### TEXTE FOURNI
· · · · ·
Dans les dernières cuvées de rhum vieux que je vais diffuser à partir du mois de mai prochain et qui seront en effet millésimées, j’insiste surtout sur la traçabilité de l’élevage : année de récolte, date de mise en vieillissement, combien d’années en fûts, combien d’années ensuite en foudre, combien d’années de repos ensuite en cuves inox, date de mise en bouteilles.
C’est cela qui est important. Il faut revenir à l’essentiel : la qualité intrinsèque du produit. Ne pas chercher à plaire à tout le monde mais à ceux qui savent.
Ne pas se focaliser sur l’âge : un rhum de cinq ans peut être une merveille de jeunesse, de fraîcheur, de charme et je crains ceux qui sont restés trente ans en fûts car il ne restera que le bois, la sécheresse et tous les arômes de fraîcheur auront disparu.
Le monde du rhum et ceux qui le font et le vendent devraient être fiers de ce produit incomparable et revendiquer leur différence, ne pas essayer d’imiter le monde du vin ou faire référence à d’autres spiritueux.
TDR :Le Terroir :
Comme l’écrivait le philosophe Michel Onfray « La pierre contribue à une grammaire, une syntaxe, qui permettent un "style" ce qu’en d’autres termes, on appelle terroir ».
· · · · ·
### EXTRAIT DES DONNÉES
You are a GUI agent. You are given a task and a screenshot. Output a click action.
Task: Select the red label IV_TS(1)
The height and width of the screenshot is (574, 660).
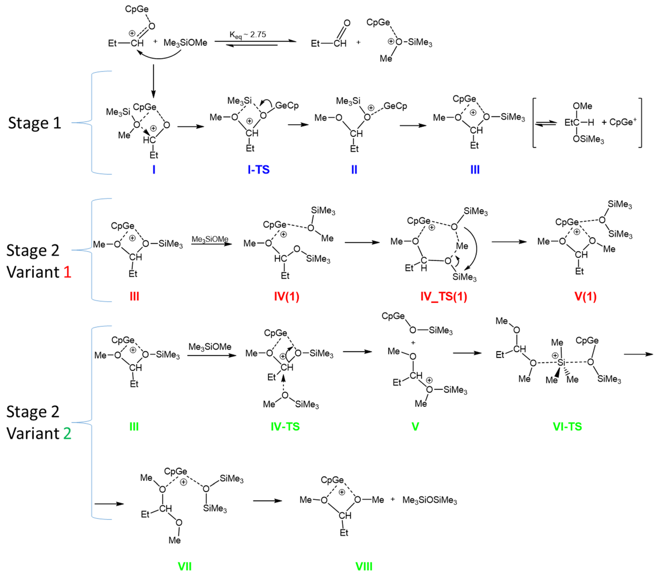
· · · · ·
### EXERCICES À RÉALISER
1. Dans le texte fourni, qu'est-ce qui justifie la crainte exprimée envers les rhums restés trente ans en fûts ? Répondez en une à trois phrases.
2. Recopiez fidèlement, dans le texte fourni, tout ce qui va de « Le monde du rhum » jusqu'à « à d’autres spiritueux. ».

### RÉSULTATS ATTENDUS
1. Après trente ans en fûts, il ne restera que le bois et la sécheresse. Tous les arômes de fraîcheur auront disparu.

2.
Le monde du rhum et ceux qui le font et le vendent devraient être fiers de ce produit incomparable et revendiquer leur différence, ne pas essayer d’imiter le monde du vin ou faire référence à d’autres spiritueux.